Are you looking for some easy steps to removing a toxic friend from your life?
Removing someone who is toxic in your life can be very difficult, especially if it is someone who was your best friend for a period of time. But we all come to the crossroad where we have to make the right decision for ourselves. Holding onto toxic people is very damaging and it can leave multiple scars on your life. In my life, I have had to disconnect from several of my friends because they were toxic and I wasn’t happy. Their presence wasn’t needed anymore and I’m now a better individual because I was able to take the right steps accordingly. For those who are struggling here are 8 steps to removing a toxic friend from your life.

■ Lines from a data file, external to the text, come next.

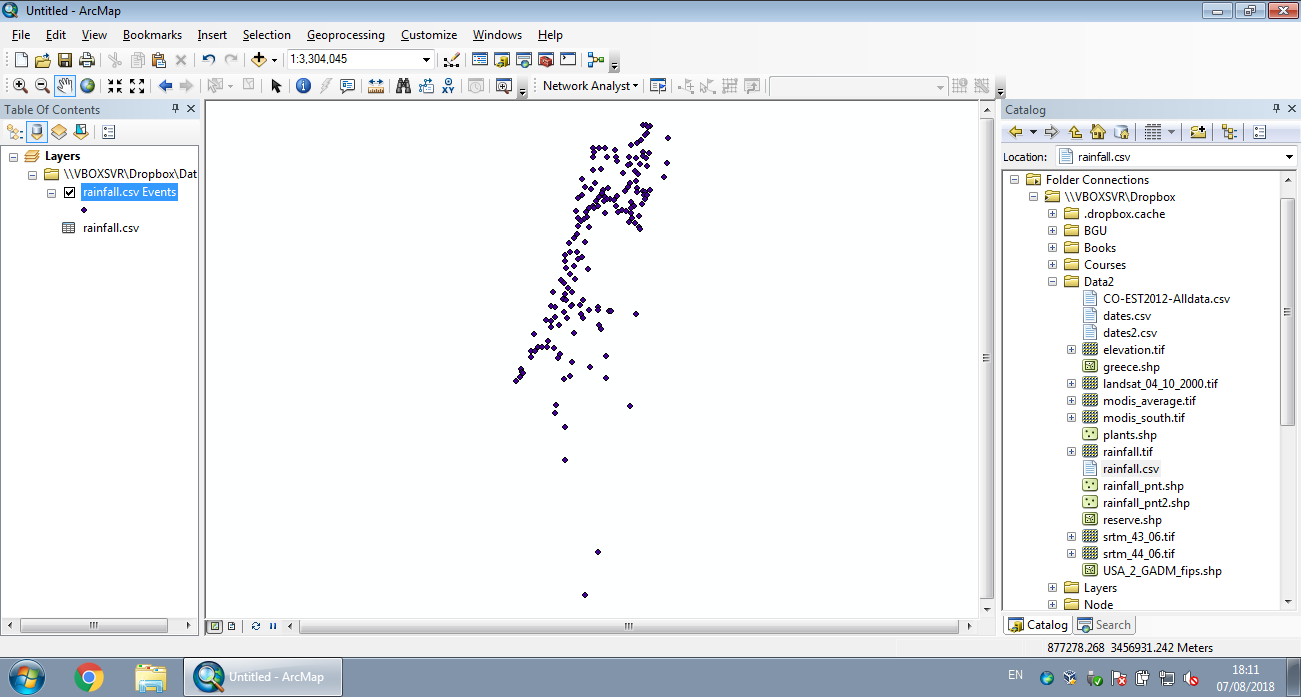The width and height of the screenshot is (1301, 697).
Task: Switch TOC to List By Source view
Action: coord(36,131)
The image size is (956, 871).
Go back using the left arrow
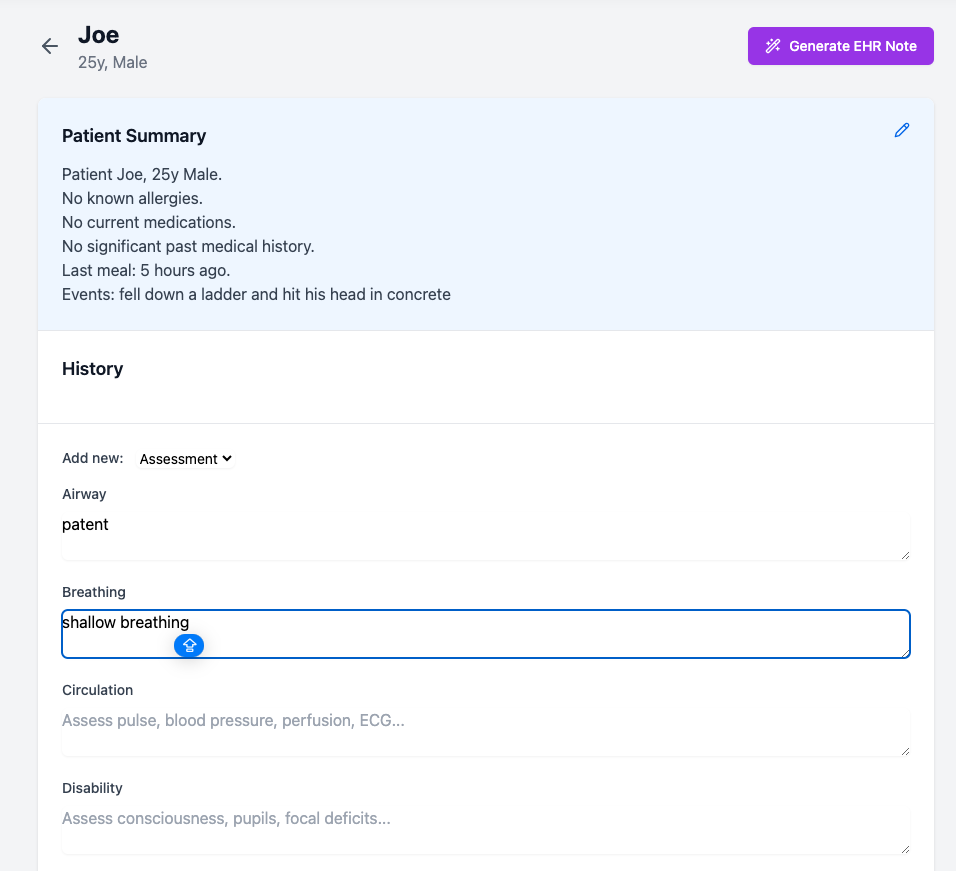(x=50, y=46)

The first of the 8 steps to removing a toxic friend from your life is to cut off contact. One of the most crucial but simple things to start with is to stop making yourself so available to them. Be classy and nice about it but just quietly create distance between them and yourself. You don’t need to say anything or explain yourself to the person just yet. Just keep it to yourself and don’t answer as many texts and don’t pick up the phone for them all the time anymore. This will start to send a message that you’re not as invested or interested in the friendship anymore and the person will probably start to leave you alone.
Now that you have started to cut off contact with the toxic individual it’s time to step it up by removing them from your Facebook friend list. Along with removing them on Facebook also unfollow them on Instagram, Twitter, Snapchat, etc. This will send a clear message that the friendship is coming to an end. Don’t mention as to why and don’t explain yourself. If they start getting nosy, then just make up excuses until you feel comfortable with telling them the truth.

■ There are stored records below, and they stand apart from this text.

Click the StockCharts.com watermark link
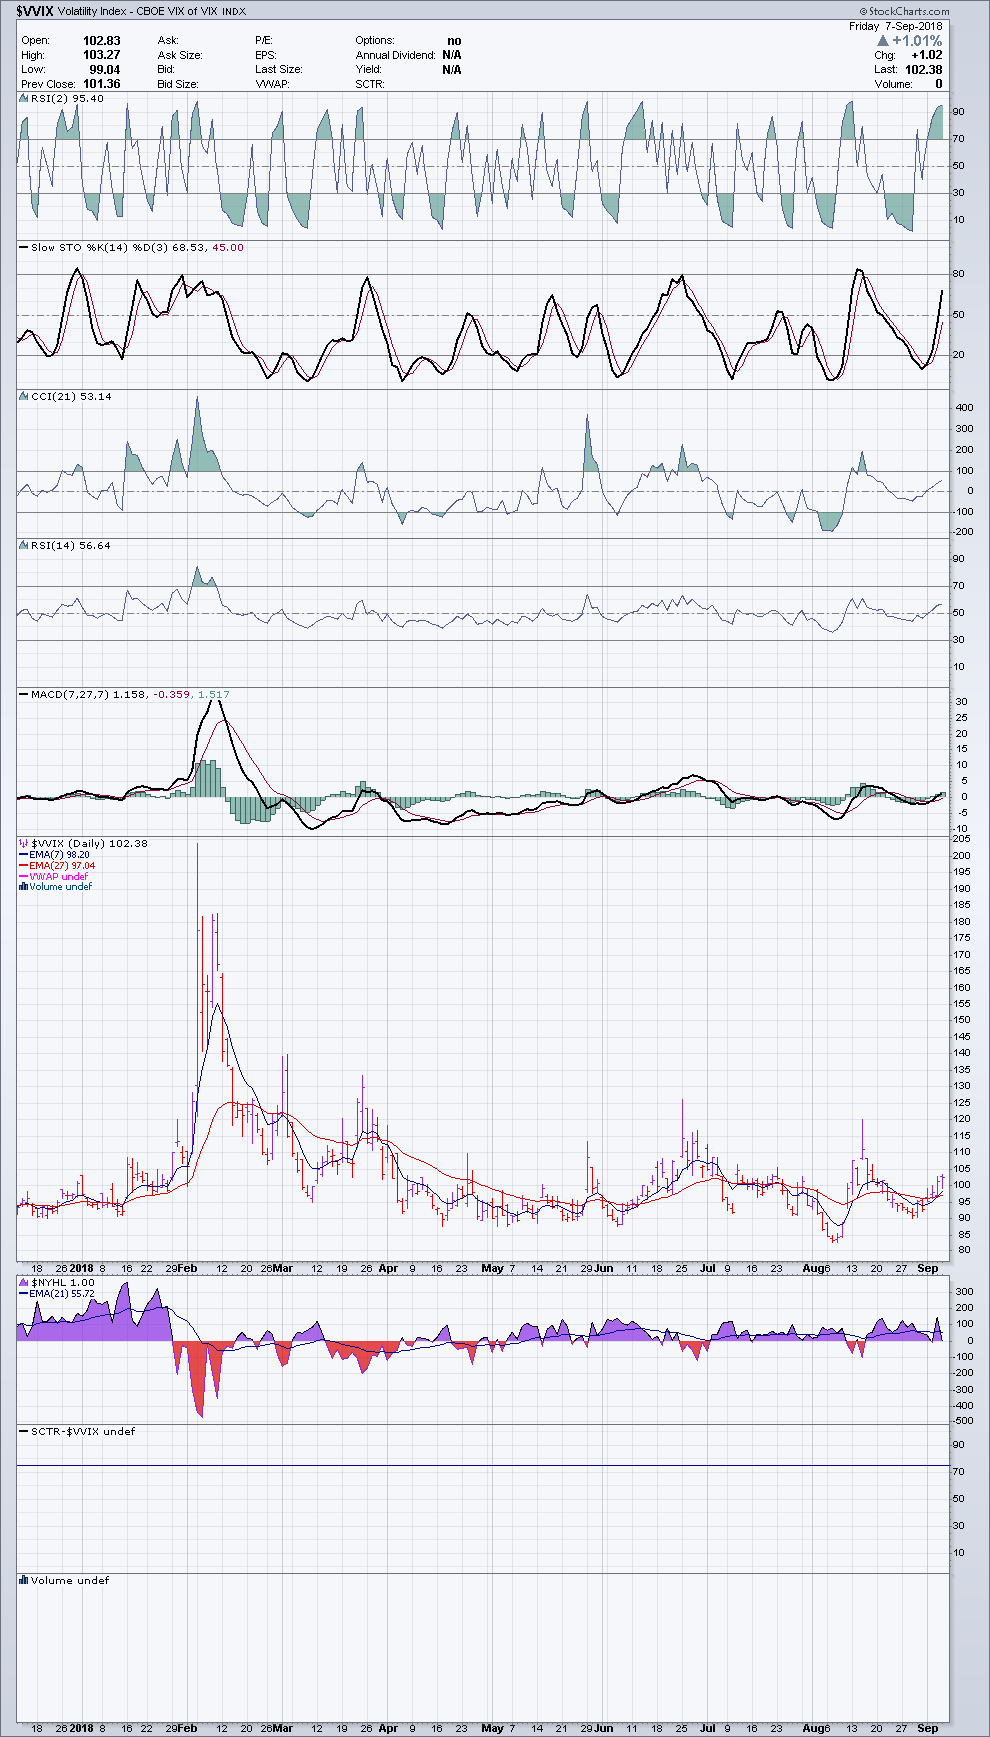Image resolution: width=990 pixels, height=1737 pixels. click(x=903, y=11)
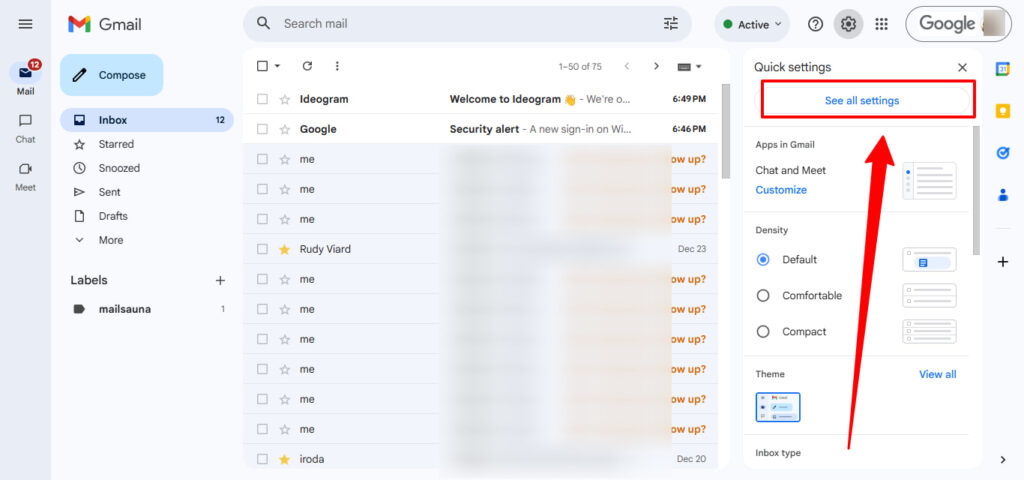The height and width of the screenshot is (480, 1024).
Task: Open the Google apps grid icon
Action: coord(881,24)

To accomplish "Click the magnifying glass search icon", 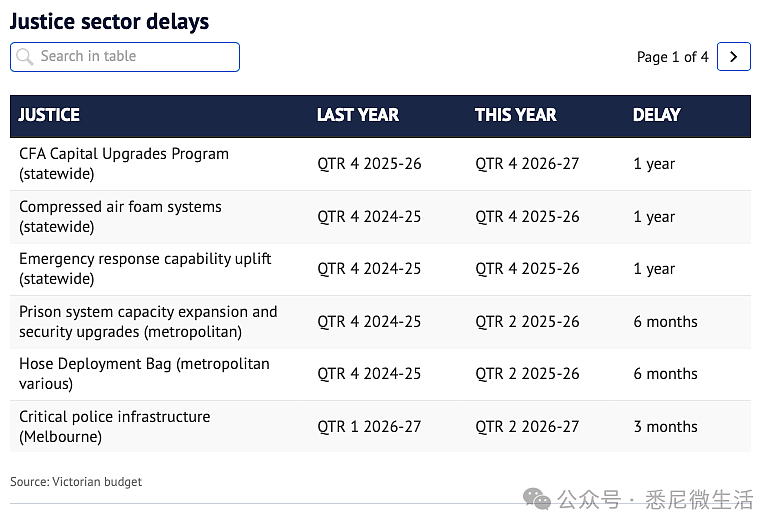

Deleting pictures in general is one of the hardest steps when it comes to letting go of a friend. Pictures are memories of the good old days and it’s heartbreaking to see that the good old days are long gone. But by keeping the pictures around you’re doing a disservice to your individual well-being. By deleting pictures you’re telling yourself that it’s time to move on and that this person doesn’t mean anything to you anymore. If someone is willing to hurt you in the worst ways you can imagine, then keeping their memory alive isn’t worth it.
Even though you’re caught up in the good old days it’s crucial to not forget the terrible things this so-called “friend” has done to you. Remind yourself as to why this person is toxic and how things ended up this way. You don’t realize how bad a situation is until your write it all down on paper. For myself this was a huge revelation with a lot of people, and it really helped me to come to terms with losing those friendships.

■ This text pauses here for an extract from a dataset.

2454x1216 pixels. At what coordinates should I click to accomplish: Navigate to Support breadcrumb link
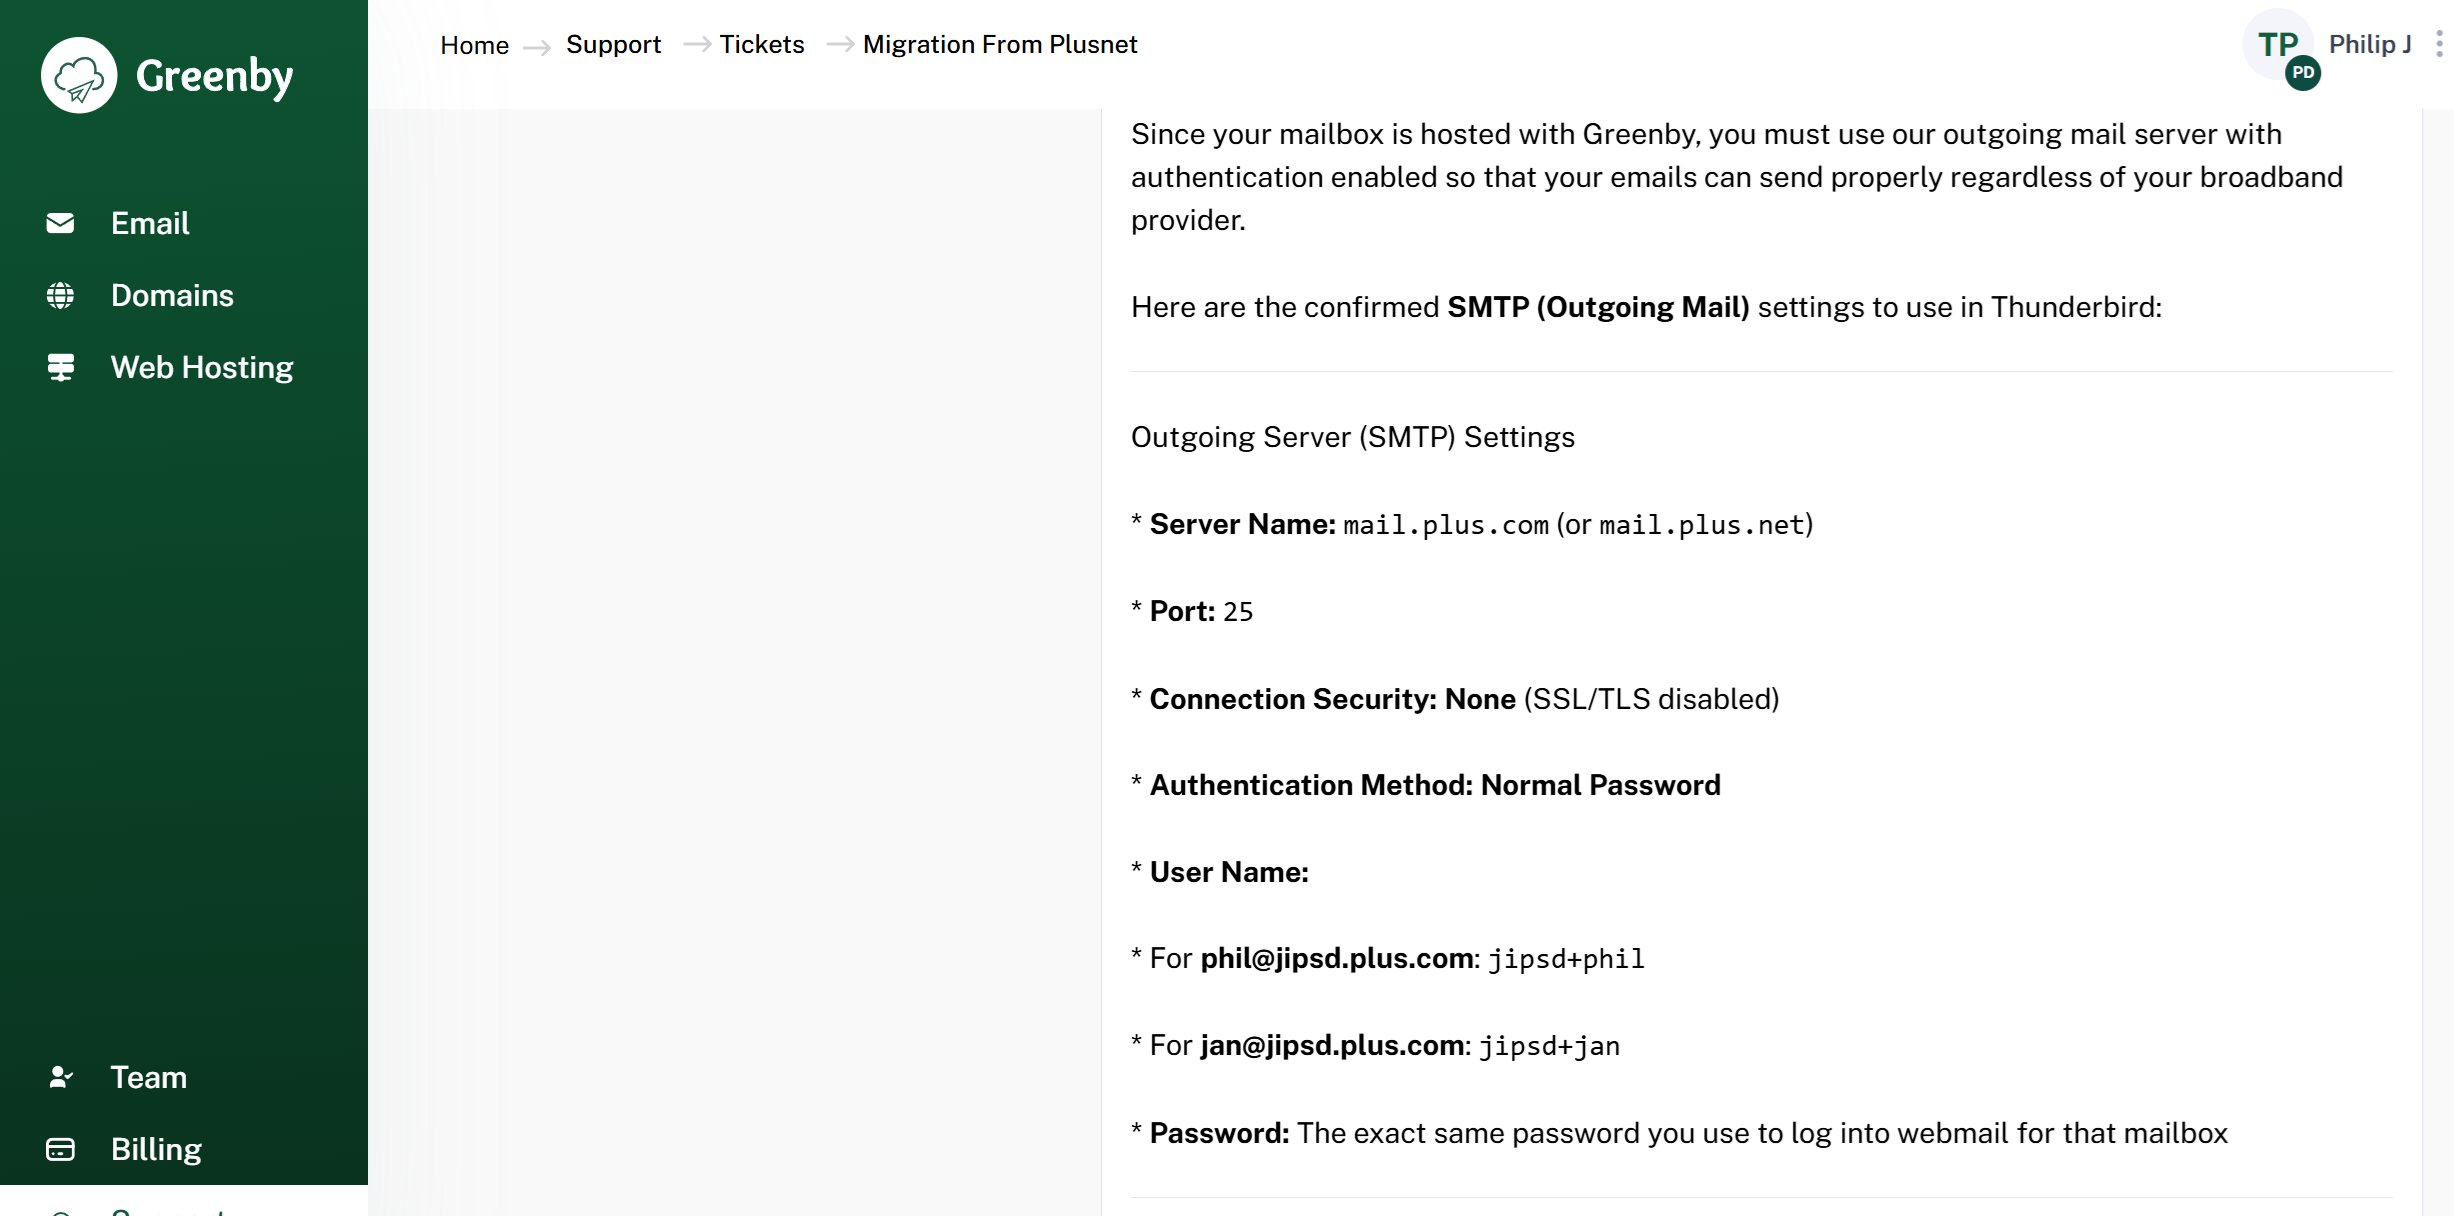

In order to leave someone, you have to know your worth. When you keep a toxic person around for too long, you start to see yourself in a negative light. By keeping this person around, you’re basically saying that you’re a piece of trash that they can just kick around whenever they feel like it. In reality, no one deserves to be treated like that and it’s our responsibility to show ourself how much we are worth, and that we deserve to be happier, as well to have healthy friendships. Make a list of all of your great qualities and have your closest friends help you add to the list.
When it comes to making the decision to drop a toxic person, it’s best to get an opinion from an outside party. When I was getting ready to remove toxic people I would always confide in one of my best friends and ask her what she thought of the situation. Keep in mind your friends are always right. They’ll always be able to spot a toxic friendship before you even realize it’s happening. Take their opinions to heart and listen to what they have to say about everything regarding this toxic person. Friends are good with helping us see our value and that we’re better off without terrible people in our lives.
Now is the time to cut off all communication altogether. Delete the toxic person’s number shortly after you have a heart to heart with a trusted friend or adult in your life. By getting rid of their number you’re making the official statement that this person is no longer a friend to you, and it’s not worth your time to talk to someone who makes you feel terrible about yourself.
Finally, it’s time to sit down with this toxic person and let them know that the friendship is over. Be classy when doing this and give straightforward reasons as to why the friendship is broken. Usually the person will be understanding, but if not, then leave it at that. Someone always gets hurt in a friend breakup and it’s not easy for anyone. Everyone handles it differently. If they start getting angry, then let them be angry and remove yourself from the situation. If things get out of hand, then get help. But overall, stay calm and do your very best to not stoop to their level. Saying goodbye is never easy, but you’ll see how much happier you’ll be without this person in your life.